Data#
- class lumibot.entities.data.Data(asset, df, date_start=None, date_end=None, trading_hours_start=datetime.time(0, 0), trading_hours_end=datetime.time(23, 59), timestep='minute', quote=None, timezone=None)
Bases:
object
Input and manage Pandas dataframes for backtesting.
- Parameters:
asset (Asset Object) – Asset to which this data is attached.
df (dataframe) – Pandas dataframe containing OHLCV etc. trade data. Loaded by user from csv. Index is date and must be pandas datetime64. Columns are strictly [“open”, “high”, “low”, “close”, “volume”]
quote (Asset Object) – The quote asset for this data.

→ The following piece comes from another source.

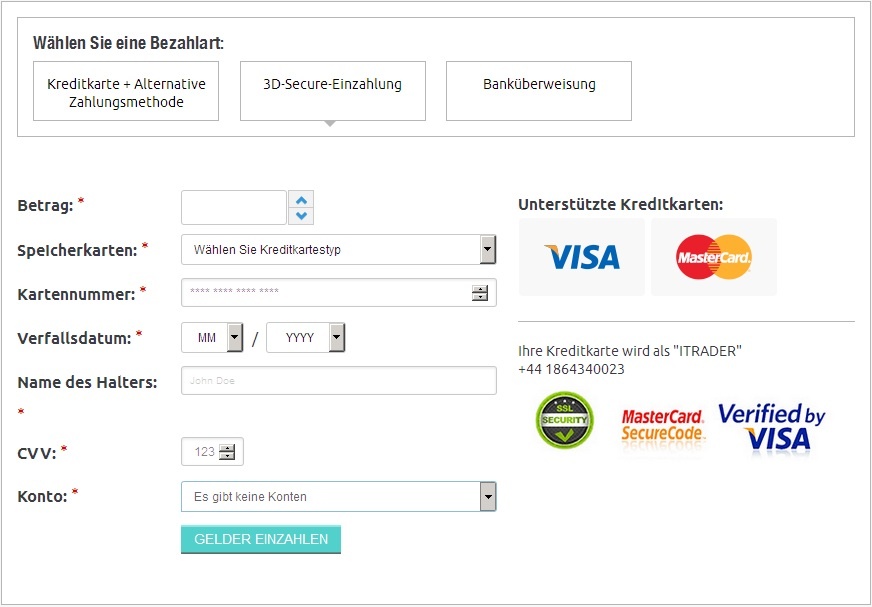Click the MasterCard logo under supported cards
The height and width of the screenshot is (607, 872).
click(713, 257)
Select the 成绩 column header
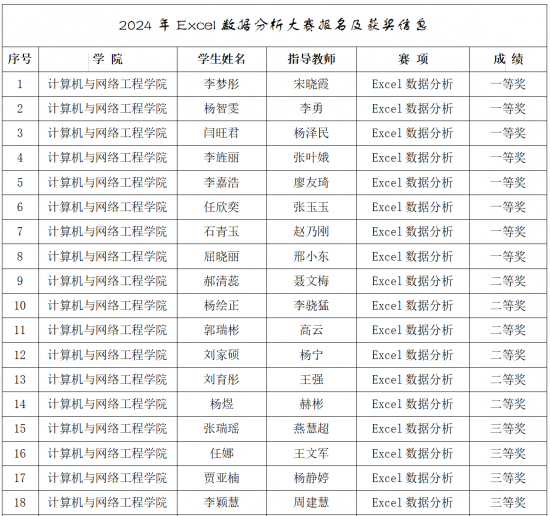The width and height of the screenshot is (550, 516). coord(508,59)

If not provided, then the quote asset will default to USD.
date_start (Datetime or None) – Starting date for this data, if not provided then first date in the dataframe.
date_end (Datetime or None) – Ending date for this data, if not provided then last date in the dataframe.

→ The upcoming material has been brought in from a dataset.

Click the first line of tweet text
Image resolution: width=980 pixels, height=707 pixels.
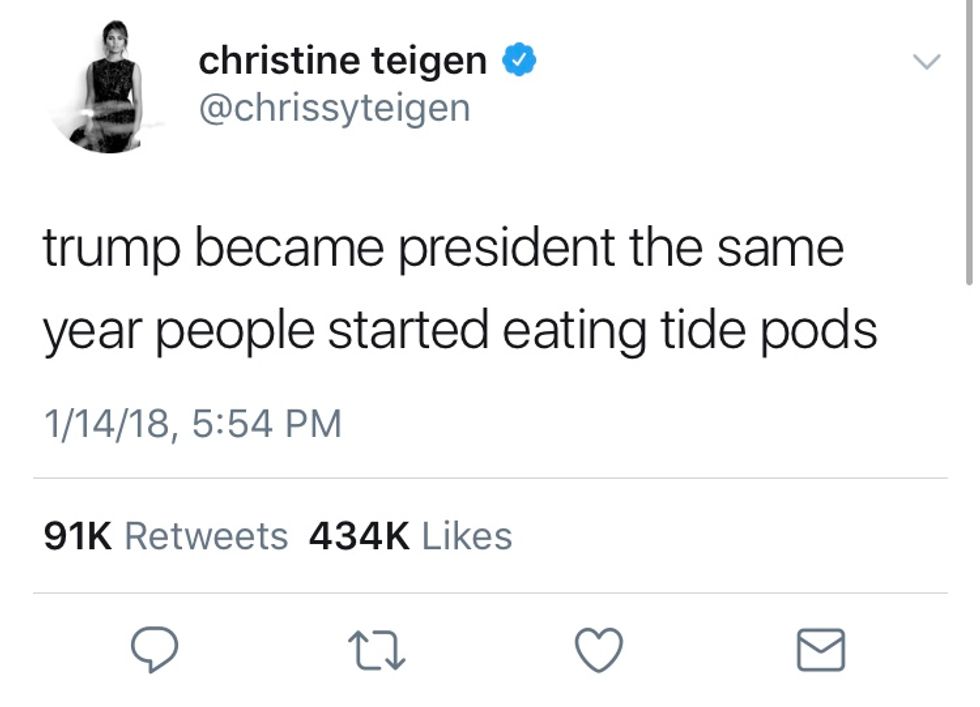(442, 249)
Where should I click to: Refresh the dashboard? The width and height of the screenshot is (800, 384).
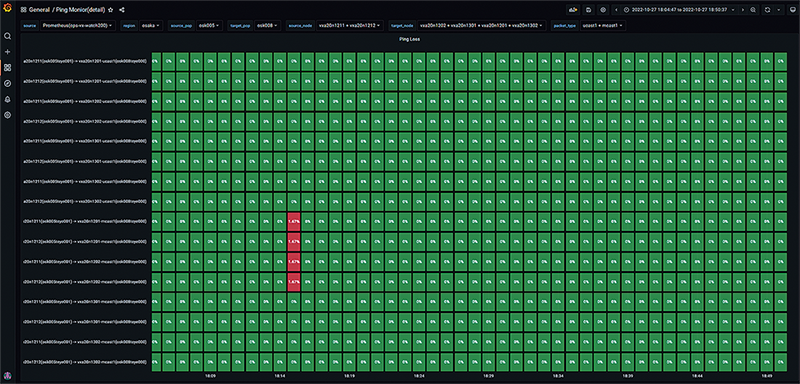coord(767,10)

trading_hours_start (datetime.time or None) – If not supplied, then default is 0001 hrs.
trading_hours_end (datetime.time or None) – If not supplied, then default is 2359 hrs.

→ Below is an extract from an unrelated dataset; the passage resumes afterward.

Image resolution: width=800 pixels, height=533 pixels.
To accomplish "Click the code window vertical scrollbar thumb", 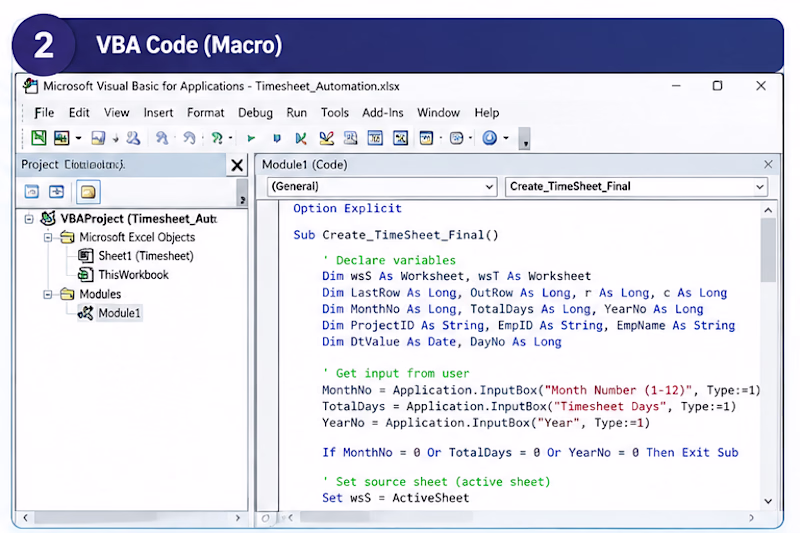I will 768,250.
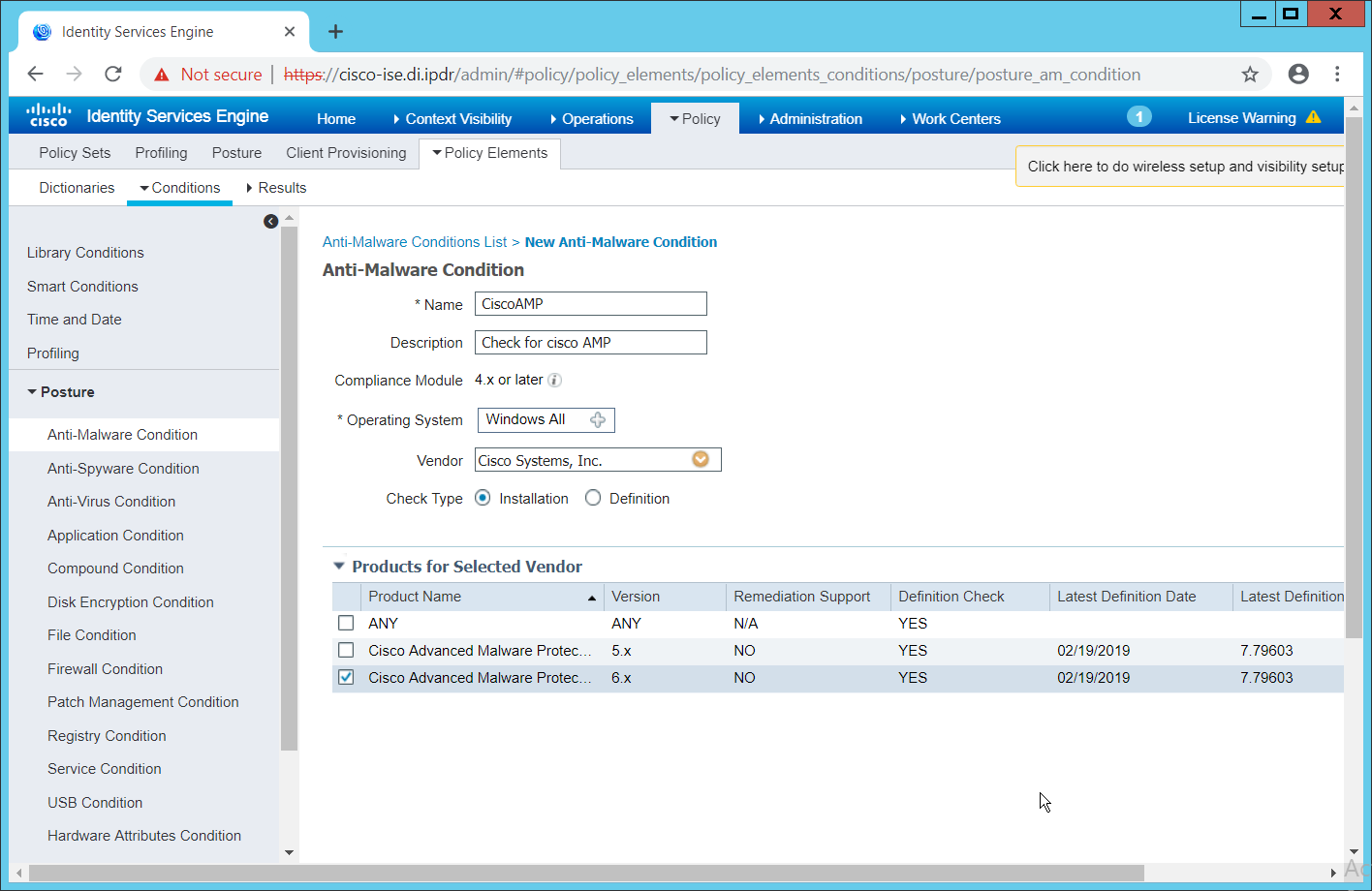Switch to the Client Provisioning tab
Screen dimensions: 1372x891
pos(346,153)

timestep (str) – Either “minute” (default) or “day”
localize_timezone (str or None) – If not None, then localize the timezone of the dataframe to the given timezone as a string. The values can be any supported by tz_localize, e.g. “US/Eastern”, “UTC”, etc.
- asset
Asset object to which this data is attached.
- Type:
Asset Object
- sybmol
The underlying or stock symbol as a string.
- Type:
str
- df
Pandas dataframe containing OHLCV etc trade data. Loaded by user from csv. Index is date and must be pandas datetime64. Columns are strictly [“open”, “high”, “low”, “close”, “volume”]
- Type:
dataframe
- date_start
Starting date for this data, if not provided then first date in the dataframe.
- Type:
Datetime or None
- date_end
Ending date for this data, if not provided then last date in the dataframe.
- Type:
Datetime or None
- trading_hours_start
If not supplied, then default is 0001 hrs.
- Type:
datetime.time or None
- trading_hours_end
If not supplied, then default is 2359 hrs.
- Type:
datetime.time or None
- timestep
Either “minute” (default) or “day”
- Type:
str
- datalines
Keys are column names like datetime or close, values are numpy arrays.
- Type:
dict
- iter_index
Datetime in the index, range count in values. Used to retrieve the current df iteration for this data and datetime.
- Type:
Pandas Series
- set_times()
Sets the start and end time for the data.
- repair_times_and_fill()
After all time series merged, adjust the local dataframe to reindex and fill nan’s.
- columns()
Adjust date and column names to lower case.
- set_date_format()
Ensure datetime in local datetime64 format.
- set_dates()
Set start and end dates.
- trim_data()
Trim the dataframe to match the desired backtesting dates.
- to_datalines()
Create numpy datalines from existing date index and columns.
- get_iter_count()
Returns the current index number (len) given a date.
- check_data(wrapper)
Validates if the provided date, length, timeshift, and timestep will return data. Runs function if data, returns None if no data.
- get_last_price()
Gets the last price from the current date.
- _get_bars_dict()
Returns bars in the form of a dict.
- get_bars()
Returns bars in the form of a dataframe.
- MIN_TIMESTEP = 'minute'
- TIMESTEP_MAPPING = [{'representations': ['1D', 'day'], 'timestep': 'day'}, {'representations': ['1M', 'minute'], 'timestep': 'minute'}]
- check_data()
- columns(df)
- get_bars(dt, length=1, timestep='minute', timeshift=0)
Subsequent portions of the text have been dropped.